==== Records to use
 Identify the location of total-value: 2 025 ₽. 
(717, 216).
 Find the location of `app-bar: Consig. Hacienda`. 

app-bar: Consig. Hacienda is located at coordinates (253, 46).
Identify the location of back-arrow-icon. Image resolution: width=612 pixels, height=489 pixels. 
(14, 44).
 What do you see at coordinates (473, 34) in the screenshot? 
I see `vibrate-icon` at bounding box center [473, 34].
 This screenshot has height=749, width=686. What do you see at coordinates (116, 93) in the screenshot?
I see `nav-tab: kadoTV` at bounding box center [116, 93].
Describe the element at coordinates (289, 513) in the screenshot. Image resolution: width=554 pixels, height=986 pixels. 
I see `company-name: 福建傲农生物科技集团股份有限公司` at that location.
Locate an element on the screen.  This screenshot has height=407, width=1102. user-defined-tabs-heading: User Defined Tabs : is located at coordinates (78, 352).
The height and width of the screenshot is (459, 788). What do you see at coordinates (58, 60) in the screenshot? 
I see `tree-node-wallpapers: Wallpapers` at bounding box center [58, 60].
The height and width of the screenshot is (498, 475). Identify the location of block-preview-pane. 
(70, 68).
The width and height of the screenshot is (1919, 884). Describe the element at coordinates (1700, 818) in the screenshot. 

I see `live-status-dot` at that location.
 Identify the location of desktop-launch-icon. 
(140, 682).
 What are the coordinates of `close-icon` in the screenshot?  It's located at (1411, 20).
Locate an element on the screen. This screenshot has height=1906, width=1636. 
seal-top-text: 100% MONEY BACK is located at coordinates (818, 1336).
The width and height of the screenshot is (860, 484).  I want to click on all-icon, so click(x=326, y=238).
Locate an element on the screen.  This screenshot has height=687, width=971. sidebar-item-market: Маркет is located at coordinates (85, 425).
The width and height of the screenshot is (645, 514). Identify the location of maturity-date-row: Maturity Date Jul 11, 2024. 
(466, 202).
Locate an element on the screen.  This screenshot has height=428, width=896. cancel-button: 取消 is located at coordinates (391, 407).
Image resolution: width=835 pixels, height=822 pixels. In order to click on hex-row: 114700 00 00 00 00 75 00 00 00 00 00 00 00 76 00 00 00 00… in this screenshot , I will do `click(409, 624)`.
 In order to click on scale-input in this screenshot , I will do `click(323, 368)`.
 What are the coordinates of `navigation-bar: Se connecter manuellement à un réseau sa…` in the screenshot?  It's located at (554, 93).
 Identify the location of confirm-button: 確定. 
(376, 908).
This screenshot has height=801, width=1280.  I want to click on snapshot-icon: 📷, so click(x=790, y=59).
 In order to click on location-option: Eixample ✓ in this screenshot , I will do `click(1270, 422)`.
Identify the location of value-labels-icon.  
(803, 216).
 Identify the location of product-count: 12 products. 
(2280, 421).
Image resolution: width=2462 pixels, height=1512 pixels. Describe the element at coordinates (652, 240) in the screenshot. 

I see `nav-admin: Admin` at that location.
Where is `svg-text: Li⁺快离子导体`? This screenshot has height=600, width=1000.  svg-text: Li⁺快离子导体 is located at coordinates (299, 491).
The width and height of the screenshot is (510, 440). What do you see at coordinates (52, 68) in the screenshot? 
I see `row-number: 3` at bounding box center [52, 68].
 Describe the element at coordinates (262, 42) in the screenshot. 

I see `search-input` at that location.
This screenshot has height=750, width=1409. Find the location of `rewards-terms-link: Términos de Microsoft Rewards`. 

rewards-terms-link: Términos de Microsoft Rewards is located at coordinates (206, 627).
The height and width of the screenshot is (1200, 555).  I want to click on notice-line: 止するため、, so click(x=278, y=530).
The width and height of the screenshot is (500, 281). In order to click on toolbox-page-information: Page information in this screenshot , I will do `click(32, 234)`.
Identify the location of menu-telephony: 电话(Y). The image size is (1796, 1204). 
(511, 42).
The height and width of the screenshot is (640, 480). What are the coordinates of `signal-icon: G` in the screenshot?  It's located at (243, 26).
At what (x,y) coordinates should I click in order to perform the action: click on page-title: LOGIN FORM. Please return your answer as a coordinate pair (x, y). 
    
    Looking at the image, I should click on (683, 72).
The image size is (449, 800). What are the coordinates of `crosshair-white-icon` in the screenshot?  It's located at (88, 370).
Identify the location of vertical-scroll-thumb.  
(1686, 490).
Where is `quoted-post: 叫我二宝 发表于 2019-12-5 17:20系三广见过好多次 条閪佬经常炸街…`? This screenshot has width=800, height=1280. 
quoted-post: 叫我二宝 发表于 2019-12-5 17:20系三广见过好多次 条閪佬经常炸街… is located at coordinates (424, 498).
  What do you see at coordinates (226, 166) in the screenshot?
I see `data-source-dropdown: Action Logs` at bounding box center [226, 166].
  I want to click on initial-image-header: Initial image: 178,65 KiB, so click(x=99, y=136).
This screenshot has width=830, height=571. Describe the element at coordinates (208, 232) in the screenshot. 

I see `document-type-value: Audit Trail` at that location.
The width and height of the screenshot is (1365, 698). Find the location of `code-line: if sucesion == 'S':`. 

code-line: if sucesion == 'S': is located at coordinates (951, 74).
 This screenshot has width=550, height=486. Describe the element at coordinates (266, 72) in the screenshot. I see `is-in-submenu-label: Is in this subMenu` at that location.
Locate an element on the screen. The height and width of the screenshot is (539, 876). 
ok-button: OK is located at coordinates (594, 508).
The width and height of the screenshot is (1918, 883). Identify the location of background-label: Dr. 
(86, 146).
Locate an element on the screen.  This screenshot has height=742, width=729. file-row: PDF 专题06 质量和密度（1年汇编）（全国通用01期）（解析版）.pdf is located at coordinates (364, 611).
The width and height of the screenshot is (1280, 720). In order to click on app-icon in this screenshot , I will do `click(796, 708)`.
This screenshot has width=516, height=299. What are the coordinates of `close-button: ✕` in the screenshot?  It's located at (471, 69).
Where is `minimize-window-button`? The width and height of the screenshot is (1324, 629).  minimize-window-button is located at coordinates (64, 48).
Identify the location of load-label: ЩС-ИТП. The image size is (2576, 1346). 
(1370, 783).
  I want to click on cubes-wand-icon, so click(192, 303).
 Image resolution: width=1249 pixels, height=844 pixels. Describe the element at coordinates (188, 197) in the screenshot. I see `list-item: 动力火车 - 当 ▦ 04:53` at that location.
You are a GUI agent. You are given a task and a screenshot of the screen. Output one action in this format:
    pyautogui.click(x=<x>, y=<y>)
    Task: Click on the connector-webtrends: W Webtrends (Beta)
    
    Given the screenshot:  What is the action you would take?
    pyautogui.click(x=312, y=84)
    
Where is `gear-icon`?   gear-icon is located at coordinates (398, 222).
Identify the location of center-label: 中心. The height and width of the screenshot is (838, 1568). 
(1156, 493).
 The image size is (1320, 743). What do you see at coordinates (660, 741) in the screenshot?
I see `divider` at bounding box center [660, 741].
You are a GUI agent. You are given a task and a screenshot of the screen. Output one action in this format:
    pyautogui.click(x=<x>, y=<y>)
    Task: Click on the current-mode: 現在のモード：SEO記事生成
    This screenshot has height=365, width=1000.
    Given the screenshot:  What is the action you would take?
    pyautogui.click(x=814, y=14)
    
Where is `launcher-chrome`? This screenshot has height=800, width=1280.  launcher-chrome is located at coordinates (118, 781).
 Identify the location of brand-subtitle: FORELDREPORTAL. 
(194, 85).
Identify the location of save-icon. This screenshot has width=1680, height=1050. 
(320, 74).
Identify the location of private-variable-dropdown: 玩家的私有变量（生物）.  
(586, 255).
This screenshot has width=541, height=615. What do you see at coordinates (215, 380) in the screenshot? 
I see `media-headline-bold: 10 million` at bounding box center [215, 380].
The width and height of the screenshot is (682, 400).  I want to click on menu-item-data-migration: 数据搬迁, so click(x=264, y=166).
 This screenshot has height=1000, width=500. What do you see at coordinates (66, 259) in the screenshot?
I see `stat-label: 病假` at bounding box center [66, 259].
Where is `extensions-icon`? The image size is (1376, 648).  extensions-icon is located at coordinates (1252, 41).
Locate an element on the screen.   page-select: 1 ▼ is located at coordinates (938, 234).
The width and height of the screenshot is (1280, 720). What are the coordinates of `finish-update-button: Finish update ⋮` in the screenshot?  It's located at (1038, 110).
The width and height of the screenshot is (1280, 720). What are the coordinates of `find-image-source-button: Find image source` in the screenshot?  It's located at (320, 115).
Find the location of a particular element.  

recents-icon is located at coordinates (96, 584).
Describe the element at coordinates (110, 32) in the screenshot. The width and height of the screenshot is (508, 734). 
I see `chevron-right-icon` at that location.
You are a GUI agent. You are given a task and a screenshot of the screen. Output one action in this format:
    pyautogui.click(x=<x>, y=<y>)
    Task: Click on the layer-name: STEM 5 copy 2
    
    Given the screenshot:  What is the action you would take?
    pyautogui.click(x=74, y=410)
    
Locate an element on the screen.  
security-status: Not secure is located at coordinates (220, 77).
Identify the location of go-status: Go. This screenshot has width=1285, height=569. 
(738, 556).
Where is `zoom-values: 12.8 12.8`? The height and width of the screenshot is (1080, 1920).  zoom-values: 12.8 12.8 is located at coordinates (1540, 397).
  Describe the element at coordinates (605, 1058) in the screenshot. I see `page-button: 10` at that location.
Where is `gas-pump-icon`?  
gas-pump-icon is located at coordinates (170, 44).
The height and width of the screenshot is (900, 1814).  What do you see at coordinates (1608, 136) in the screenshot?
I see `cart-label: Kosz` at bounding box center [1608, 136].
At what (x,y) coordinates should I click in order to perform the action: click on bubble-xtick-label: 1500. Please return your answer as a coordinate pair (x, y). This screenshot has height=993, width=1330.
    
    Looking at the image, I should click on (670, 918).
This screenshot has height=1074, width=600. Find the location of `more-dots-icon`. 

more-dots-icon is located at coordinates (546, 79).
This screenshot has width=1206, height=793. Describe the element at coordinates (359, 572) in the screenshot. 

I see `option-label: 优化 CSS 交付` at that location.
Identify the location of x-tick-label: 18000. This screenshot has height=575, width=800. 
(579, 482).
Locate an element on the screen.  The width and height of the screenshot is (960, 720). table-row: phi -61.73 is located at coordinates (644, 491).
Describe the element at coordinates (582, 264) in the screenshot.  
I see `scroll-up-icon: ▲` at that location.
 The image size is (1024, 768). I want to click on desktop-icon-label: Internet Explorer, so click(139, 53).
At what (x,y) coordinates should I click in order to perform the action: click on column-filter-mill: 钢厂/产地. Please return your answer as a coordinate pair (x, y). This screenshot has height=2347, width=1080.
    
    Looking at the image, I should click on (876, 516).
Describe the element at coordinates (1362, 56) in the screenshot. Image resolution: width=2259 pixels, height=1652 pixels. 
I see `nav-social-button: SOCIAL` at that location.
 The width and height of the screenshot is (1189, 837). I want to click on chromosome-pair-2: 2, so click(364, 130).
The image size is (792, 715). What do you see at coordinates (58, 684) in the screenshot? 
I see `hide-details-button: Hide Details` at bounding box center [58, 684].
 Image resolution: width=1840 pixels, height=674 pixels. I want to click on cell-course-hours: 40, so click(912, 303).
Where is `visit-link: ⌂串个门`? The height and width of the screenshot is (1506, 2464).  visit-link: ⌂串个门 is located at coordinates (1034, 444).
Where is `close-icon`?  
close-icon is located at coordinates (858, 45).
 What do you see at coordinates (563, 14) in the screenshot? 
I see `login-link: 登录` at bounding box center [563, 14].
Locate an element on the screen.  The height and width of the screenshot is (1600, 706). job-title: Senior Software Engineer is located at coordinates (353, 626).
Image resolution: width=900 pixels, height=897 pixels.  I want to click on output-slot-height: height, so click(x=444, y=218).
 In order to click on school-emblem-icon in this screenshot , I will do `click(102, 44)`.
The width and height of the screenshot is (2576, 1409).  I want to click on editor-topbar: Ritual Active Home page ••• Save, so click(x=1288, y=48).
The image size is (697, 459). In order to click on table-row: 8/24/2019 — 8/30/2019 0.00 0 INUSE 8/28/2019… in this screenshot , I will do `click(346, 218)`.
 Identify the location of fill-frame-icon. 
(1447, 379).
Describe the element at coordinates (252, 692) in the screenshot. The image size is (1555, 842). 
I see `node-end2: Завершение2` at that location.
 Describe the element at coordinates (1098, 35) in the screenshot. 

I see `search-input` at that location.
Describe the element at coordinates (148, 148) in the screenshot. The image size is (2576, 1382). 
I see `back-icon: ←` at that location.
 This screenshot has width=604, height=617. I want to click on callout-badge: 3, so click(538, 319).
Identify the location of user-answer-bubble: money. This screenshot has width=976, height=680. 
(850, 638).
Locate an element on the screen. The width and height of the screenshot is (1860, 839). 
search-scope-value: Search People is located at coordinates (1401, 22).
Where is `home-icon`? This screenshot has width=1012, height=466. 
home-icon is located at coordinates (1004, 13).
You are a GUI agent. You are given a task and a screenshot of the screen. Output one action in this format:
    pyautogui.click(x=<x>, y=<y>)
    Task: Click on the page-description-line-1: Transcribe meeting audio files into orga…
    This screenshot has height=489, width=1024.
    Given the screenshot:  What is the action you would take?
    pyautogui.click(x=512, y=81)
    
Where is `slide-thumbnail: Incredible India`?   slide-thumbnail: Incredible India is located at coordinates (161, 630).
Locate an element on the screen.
========
◆ What to work on ◆
Copy out the records word for word, from the line containing "coordinates (353, 626)." through the line containing "(850, 638).".

◆ Answer to this task ◆
Locate an element on the screen.  The height and width of the screenshot is (1600, 706). job-title: Senior Software Engineer is located at coordinates (353, 626).
Image resolution: width=900 pixels, height=897 pixels.  I want to click on output-slot-height: height, so click(x=444, y=218).
 In order to click on school-emblem-icon in this screenshot , I will do `click(102, 44)`.
The width and height of the screenshot is (2576, 1409).  I want to click on editor-topbar: Ritual Active Home page ••• Save, so click(x=1288, y=48).
The image size is (697, 459). In order to click on table-row: 8/24/2019 — 8/30/2019 0.00 0 INUSE 8/28/2019… in this screenshot , I will do `click(346, 218)`.
 Identify the location of fill-frame-icon. 
(1447, 379).
Describe the element at coordinates (252, 692) in the screenshot. The image size is (1555, 842). 
I see `node-end2: Завершение2` at that location.
 Describe the element at coordinates (1098, 35) in the screenshot. 

I see `search-input` at that location.
Describe the element at coordinates (148, 148) in the screenshot. The image size is (2576, 1382). 
I see `back-icon: ←` at that location.
 This screenshot has width=604, height=617. I want to click on callout-badge: 3, so click(538, 319).
Identify the location of user-answer-bubble: money. This screenshot has width=976, height=680. 
(850, 638).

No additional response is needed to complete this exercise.